17/05/2025BlogNo Comments

By Sujit Bhar

In a recent judgment with far-reaching implications, the Supreme Court upheld a Calcutta High Court ruling that installation of CCTV cameras within a shared ancestral home without the consent of all occupants—who were relatives—violated the fundamental right to privacy under Article 21 of the Constitution. While the case may appear minor on the surface, it opens a Pandora’s box of questions about the limits of privacy, particularly within India’s traditional joint family structures.

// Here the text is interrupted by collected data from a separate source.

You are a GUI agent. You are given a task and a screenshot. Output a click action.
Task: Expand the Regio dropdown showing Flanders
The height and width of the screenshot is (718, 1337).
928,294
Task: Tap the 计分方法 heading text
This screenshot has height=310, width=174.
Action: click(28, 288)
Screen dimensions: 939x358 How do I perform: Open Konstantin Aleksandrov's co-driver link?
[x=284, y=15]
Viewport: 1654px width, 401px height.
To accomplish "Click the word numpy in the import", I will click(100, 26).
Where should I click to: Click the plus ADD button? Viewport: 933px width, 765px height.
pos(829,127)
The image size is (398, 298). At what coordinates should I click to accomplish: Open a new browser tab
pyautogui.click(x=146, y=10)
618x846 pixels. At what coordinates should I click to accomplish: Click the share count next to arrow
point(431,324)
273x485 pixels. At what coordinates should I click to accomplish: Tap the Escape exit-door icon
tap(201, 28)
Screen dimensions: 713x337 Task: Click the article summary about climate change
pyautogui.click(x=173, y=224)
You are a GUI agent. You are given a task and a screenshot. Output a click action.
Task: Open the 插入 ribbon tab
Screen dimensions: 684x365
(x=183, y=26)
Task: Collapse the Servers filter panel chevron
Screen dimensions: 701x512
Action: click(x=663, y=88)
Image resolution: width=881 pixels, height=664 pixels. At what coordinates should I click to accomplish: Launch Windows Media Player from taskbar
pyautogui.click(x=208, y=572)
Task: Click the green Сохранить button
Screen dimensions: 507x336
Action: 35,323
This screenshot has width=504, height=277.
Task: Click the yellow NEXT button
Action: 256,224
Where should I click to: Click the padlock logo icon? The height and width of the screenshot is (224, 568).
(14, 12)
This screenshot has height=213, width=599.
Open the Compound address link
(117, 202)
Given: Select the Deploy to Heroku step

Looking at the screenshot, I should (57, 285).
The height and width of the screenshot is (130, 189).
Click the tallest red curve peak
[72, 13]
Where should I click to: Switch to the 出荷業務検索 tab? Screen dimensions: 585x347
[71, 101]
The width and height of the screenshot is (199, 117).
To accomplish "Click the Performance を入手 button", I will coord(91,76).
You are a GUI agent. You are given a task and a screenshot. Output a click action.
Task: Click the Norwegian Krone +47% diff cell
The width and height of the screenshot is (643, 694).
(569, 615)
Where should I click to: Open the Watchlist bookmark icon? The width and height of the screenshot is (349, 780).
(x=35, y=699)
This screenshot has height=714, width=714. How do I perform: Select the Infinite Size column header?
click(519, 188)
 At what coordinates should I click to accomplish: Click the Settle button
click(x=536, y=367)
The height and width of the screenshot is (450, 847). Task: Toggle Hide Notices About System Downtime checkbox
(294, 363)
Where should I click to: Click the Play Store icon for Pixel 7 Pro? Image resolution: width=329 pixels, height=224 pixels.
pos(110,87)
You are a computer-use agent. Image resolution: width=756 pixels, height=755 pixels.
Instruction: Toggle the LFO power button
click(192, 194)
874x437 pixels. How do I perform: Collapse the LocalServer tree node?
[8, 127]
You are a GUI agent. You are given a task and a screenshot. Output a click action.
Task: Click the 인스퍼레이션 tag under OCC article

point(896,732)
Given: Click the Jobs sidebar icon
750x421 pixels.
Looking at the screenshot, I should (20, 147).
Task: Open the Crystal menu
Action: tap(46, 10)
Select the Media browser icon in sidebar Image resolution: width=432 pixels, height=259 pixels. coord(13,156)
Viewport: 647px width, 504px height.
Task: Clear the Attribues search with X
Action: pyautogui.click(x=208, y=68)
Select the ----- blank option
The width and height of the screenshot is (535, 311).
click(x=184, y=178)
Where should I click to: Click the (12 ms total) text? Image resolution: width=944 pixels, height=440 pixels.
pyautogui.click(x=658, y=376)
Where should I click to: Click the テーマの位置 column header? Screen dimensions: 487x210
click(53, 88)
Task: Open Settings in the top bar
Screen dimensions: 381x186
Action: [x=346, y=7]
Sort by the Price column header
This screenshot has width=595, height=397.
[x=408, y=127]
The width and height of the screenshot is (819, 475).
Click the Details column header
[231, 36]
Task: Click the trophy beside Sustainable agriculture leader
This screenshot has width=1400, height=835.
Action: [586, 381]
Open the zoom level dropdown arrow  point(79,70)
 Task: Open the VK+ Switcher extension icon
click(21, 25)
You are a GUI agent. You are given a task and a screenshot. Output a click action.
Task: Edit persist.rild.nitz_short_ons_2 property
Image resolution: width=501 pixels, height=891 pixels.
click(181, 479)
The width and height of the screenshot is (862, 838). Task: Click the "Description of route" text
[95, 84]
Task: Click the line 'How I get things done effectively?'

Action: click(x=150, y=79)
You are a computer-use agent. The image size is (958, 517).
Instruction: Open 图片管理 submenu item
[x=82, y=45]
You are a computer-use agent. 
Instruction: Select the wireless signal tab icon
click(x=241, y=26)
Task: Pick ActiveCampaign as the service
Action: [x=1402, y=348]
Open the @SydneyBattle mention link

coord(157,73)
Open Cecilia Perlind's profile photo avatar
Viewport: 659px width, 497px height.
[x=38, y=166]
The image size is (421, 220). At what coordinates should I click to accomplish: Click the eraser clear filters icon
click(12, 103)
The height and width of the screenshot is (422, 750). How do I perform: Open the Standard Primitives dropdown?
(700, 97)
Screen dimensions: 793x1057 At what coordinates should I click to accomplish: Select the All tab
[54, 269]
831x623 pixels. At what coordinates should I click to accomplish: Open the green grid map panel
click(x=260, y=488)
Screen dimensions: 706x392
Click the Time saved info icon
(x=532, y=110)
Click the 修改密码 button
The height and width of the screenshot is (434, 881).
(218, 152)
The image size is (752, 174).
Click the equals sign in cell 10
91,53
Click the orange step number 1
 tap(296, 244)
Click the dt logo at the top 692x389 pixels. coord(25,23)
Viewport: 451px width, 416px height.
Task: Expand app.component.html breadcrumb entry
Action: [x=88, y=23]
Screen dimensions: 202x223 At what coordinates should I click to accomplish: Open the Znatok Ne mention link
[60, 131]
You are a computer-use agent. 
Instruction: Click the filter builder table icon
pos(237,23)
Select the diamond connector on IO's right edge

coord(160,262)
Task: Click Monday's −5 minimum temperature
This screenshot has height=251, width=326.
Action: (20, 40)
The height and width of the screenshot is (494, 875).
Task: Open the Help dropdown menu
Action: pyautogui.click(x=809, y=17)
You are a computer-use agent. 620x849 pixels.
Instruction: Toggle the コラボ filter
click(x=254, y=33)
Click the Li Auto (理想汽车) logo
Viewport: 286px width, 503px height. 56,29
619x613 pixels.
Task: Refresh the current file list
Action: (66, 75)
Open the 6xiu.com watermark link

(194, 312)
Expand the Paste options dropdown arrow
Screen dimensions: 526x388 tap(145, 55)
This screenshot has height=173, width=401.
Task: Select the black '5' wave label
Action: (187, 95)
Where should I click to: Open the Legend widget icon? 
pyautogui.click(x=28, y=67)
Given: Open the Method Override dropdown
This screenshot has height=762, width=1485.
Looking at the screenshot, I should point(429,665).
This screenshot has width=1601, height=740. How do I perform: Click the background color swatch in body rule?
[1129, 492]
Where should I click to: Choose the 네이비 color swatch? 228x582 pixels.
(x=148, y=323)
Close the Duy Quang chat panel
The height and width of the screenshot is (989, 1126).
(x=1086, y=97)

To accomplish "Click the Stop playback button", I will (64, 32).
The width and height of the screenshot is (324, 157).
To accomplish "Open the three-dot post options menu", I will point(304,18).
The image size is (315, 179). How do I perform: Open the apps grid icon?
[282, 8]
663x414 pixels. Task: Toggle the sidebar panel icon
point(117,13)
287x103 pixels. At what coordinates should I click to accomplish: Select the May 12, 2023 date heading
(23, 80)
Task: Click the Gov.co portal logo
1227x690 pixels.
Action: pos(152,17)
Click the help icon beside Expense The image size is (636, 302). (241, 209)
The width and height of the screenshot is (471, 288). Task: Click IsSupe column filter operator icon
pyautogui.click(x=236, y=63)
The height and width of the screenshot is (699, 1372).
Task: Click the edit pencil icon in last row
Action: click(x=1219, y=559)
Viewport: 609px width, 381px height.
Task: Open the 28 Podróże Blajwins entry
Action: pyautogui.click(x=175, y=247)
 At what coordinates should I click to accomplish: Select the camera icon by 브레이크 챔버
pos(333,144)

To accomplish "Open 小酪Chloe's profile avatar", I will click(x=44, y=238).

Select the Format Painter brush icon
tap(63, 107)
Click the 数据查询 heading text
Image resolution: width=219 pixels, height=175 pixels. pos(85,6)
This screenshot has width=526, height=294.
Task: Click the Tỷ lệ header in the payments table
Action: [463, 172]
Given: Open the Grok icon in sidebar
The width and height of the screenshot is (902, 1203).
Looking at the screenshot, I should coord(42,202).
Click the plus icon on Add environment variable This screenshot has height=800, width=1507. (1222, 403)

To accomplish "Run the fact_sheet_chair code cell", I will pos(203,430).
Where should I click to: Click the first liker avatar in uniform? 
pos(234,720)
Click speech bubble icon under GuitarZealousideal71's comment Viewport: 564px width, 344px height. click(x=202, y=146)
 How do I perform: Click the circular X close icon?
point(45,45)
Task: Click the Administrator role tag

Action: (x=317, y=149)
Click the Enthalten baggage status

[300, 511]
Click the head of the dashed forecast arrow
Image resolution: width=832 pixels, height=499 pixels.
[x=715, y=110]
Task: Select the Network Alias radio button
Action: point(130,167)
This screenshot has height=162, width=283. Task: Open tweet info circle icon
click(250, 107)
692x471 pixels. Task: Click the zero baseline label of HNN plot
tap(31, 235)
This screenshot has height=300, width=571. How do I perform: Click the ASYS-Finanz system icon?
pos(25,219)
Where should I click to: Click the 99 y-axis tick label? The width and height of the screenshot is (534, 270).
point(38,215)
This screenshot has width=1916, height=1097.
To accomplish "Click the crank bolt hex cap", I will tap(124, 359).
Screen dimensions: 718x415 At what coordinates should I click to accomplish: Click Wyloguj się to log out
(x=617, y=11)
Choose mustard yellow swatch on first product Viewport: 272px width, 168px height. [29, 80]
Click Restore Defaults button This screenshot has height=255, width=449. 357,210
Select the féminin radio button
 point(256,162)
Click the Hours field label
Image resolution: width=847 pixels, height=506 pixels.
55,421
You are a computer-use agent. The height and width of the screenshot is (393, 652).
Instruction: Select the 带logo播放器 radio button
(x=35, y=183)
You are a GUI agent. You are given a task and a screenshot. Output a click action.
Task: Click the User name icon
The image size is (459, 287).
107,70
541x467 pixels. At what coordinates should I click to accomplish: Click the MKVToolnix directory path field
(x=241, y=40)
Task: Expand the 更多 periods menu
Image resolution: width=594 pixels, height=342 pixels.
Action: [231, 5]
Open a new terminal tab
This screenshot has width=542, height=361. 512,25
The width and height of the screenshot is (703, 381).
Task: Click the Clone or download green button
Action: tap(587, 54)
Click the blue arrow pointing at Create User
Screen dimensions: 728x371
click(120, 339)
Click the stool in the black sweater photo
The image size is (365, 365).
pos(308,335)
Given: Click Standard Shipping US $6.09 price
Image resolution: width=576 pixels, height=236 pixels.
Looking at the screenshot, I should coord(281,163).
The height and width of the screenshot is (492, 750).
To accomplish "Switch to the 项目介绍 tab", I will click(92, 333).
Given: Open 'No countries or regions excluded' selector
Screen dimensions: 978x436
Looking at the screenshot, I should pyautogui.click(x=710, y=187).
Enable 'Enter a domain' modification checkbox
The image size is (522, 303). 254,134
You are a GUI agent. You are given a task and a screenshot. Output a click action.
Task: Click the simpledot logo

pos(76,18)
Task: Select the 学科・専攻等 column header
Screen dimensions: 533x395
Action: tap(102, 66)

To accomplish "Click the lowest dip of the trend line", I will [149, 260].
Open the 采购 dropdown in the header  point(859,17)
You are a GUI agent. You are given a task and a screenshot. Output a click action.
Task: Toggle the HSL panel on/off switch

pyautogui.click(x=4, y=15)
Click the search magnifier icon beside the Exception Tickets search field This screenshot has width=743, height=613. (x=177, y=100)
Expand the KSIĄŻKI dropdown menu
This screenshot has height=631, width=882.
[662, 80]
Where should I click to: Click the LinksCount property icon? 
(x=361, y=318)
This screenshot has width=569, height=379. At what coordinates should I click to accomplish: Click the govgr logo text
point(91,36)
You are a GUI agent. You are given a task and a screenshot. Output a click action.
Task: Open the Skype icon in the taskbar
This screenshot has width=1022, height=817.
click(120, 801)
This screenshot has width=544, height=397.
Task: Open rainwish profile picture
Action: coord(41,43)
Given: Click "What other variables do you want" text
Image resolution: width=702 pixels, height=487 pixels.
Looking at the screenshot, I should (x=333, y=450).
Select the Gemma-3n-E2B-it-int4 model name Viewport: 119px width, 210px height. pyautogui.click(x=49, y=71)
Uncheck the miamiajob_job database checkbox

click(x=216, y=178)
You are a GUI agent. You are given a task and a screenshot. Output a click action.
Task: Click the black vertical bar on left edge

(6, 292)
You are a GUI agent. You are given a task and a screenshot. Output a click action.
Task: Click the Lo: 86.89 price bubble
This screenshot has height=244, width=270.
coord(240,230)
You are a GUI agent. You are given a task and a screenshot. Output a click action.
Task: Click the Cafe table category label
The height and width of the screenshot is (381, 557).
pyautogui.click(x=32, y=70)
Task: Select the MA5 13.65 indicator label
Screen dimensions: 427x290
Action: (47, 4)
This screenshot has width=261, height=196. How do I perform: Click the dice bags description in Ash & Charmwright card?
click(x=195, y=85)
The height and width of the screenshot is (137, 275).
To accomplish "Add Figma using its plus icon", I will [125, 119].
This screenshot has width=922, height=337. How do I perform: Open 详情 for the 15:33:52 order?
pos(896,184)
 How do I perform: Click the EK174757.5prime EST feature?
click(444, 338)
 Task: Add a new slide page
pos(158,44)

The dispute originated in Mullick Bhaban, an old and prominent residence in Kolkata. The property, under a private trust created by the late Gora Chand Mullick, became the epicentre of a legal battle when Shuvendra Mullick—initially excluded from the trust, but later reinstated—alleged that his extended family had installed 15 surveillance cameras without his consent. Crucially, at least five cameras allegedly surveilled his private spaces, including his bedroom en­trance, corridor, and balcony—areas not deemed common property.

The case, though limited in scope, has cast a spotlight on broader implications of India’s evolving privacy jurisprudence and the recently enacted Digital Personal Data Protection (DPDP) Act of 2023.

THE DPDP ACT AND ITS REACH

India’s DPDP Act empowers individuals with control over their personal data. Among its key tenets are:

Consent-based processing: Data must not be collected or used without the individual’s clear consent.

Rights of data principals: Individuals can access, correct, delete, or review the handling of their data.

Duties of data fiduciaries: Entities must safeguard data and prevent unauthorized use.

Applied to the Mullick Bhaban dispute, these provisions mean Shuvendra can legally demand access to any footage involving him, seek its deletion, and challenge any unauthorized sharing.

FAULTLINES IN THE JOINT FAMILY

India’s traditional joint family system thrives on shared living and collective responsibility. But as personal privacy gains legal heft, this structure faces fresh challenges. The same law that protects individual liberty could also disrupt the trust and transparency that sustain familial living.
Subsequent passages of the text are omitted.